Since i am a knitter, seamstress, somewhat spinner, and all-around fiber artist i feel like i should have more sympathy for the spider. they’re spinners too. and they eat other bugs, which is helpful. They should be, like, my totem animal or something. I should be inspired by their webby, silky ways.
But I’m not because I hate them. They freak the holy bejeezus out of me, and I cannot tolerate their creepy ways, with their spindly legs and their crawly ickyness. Spiders are terrible. However, I feel guilty about killing them, and so when I see one, I catch it in a paper towel and run around screaming until I manage to throw it outside. Then I come back inside and have about 3 consecutive panic attacks and throw away the clothes I was wearing. Then I wash myself with steel wool and bleach, but still think it might be crawling on me. So I sleep with one eye open, and my mouth taped shut so spiders don’t crawl in. And i shave my head in case one is in my hair. Spiders are terrible.
And then i get over it, because I have a fickle heart, and just when I’ve forgotten about spiders, there’s one crawling down my wall this morning while I’m trying to eat toast, and it is HUGE! Why is it so HUGE!? What does it eat? Will it eat my cats?

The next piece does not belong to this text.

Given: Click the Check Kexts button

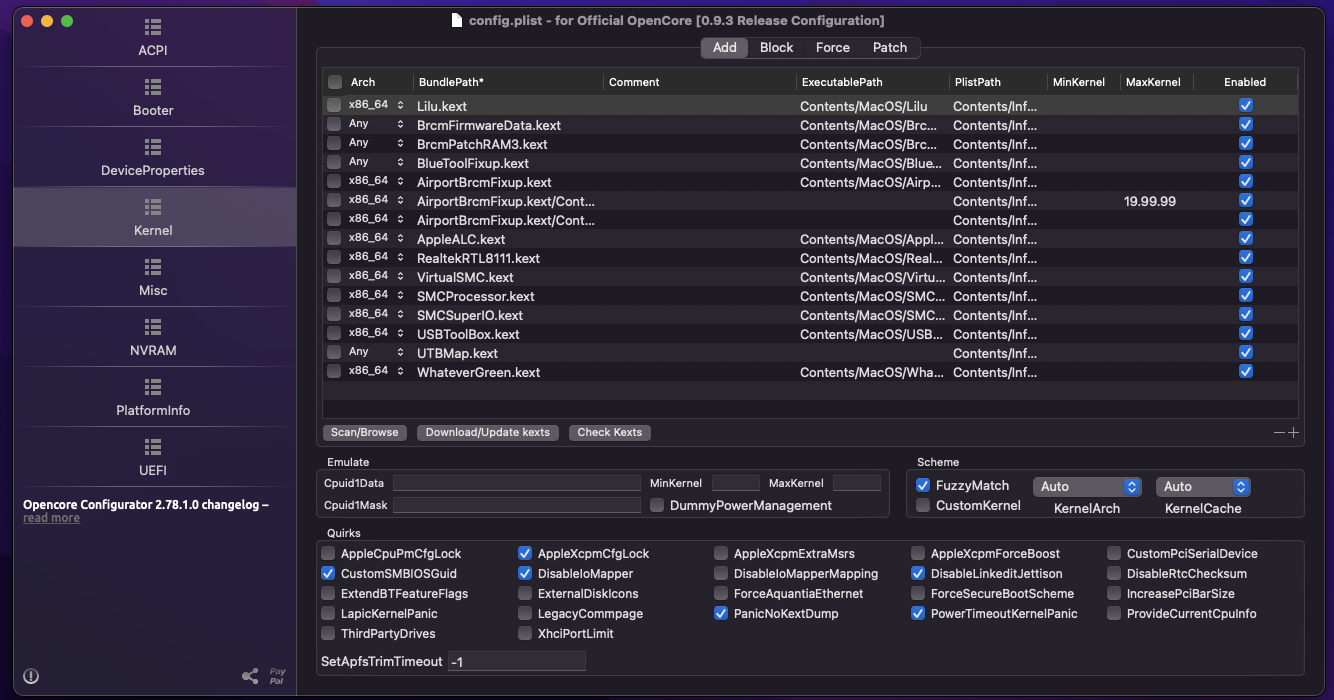Looking at the screenshot, I should [609, 433].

But I can’t kill it, because I know my fear is irrational, and actually maybe my cats will be the ones who eat it. And I don’t know if that’s good for the cats, but it would certainly be bad for the spider. So I put it outside. And then died a little bit because I had to get near it to move it. I hope it’s not waiting for me when I leave for work in a few minutes. I don’t want a confrontation.